The records
· · · ·

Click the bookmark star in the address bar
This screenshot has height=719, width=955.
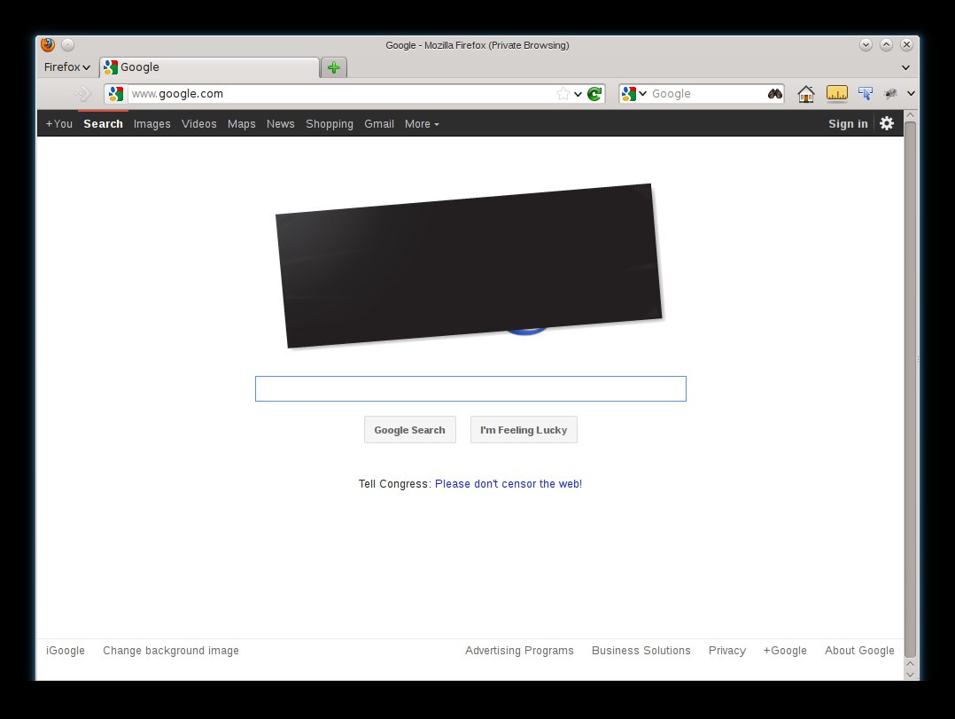pyautogui.click(x=563, y=94)
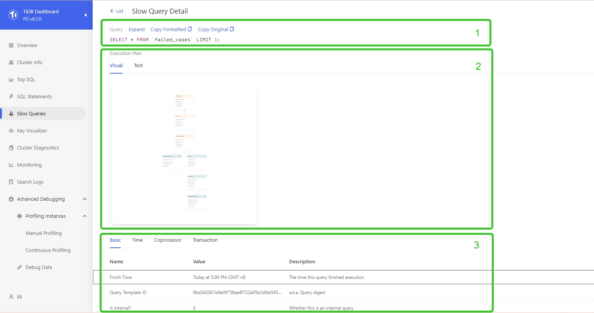Click the Overview grid icon
Image resolution: width=594 pixels, height=313 pixels.
[x=11, y=46]
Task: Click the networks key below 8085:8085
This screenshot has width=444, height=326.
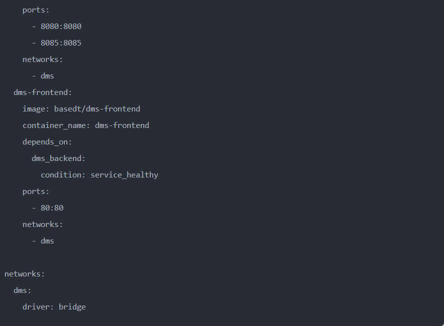Action: coord(42,60)
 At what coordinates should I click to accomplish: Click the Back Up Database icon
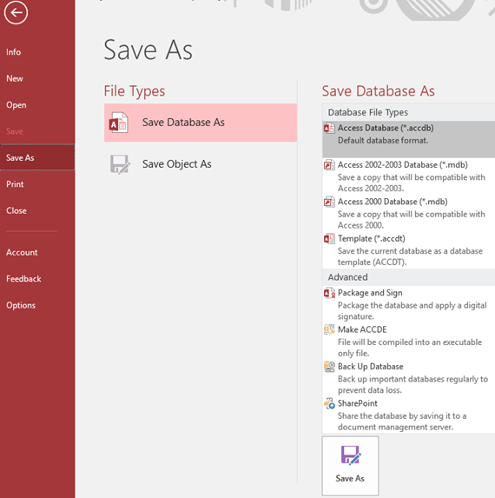click(x=329, y=367)
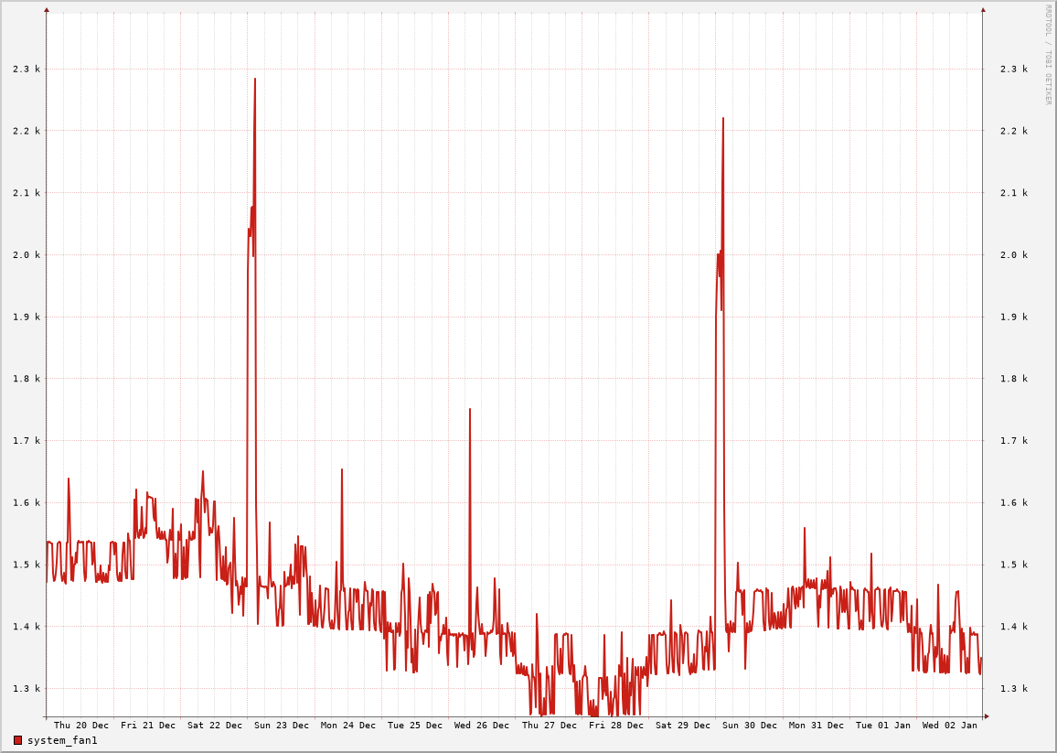Select the Sun 23 Dec date label
Viewport: 1057px width, 753px height.
282,726
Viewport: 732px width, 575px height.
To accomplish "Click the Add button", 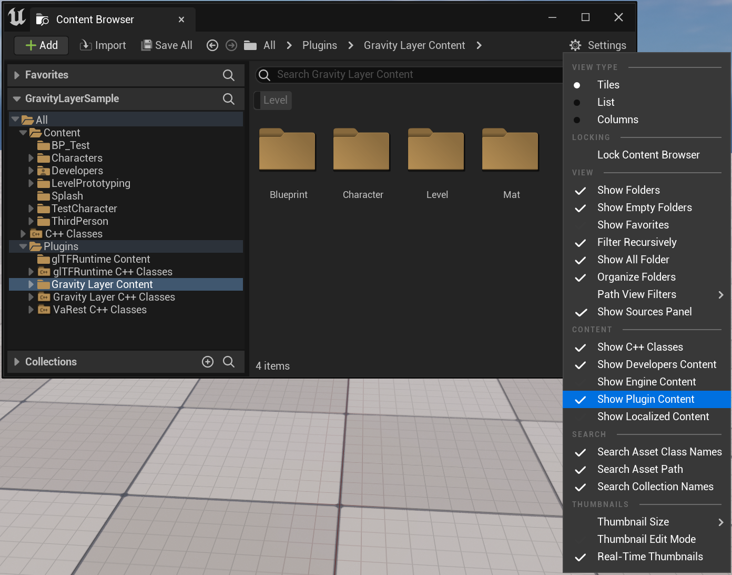I will pyautogui.click(x=41, y=45).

· · · ·

What the exercise asks
Give back exactly the lines from the opening of the listing through the line holding "Task: Click the networks key below 8085:8085", both ends included, with every picture omitted.

Answer box
Click the bookmark star in the address bar
This screenshot has height=719, width=955.
pyautogui.click(x=563, y=94)
Click the Overview grid icon
Image resolution: width=594 pixels, height=313 pixels.
[x=11, y=46]
Task: Click the networks key below 8085:8085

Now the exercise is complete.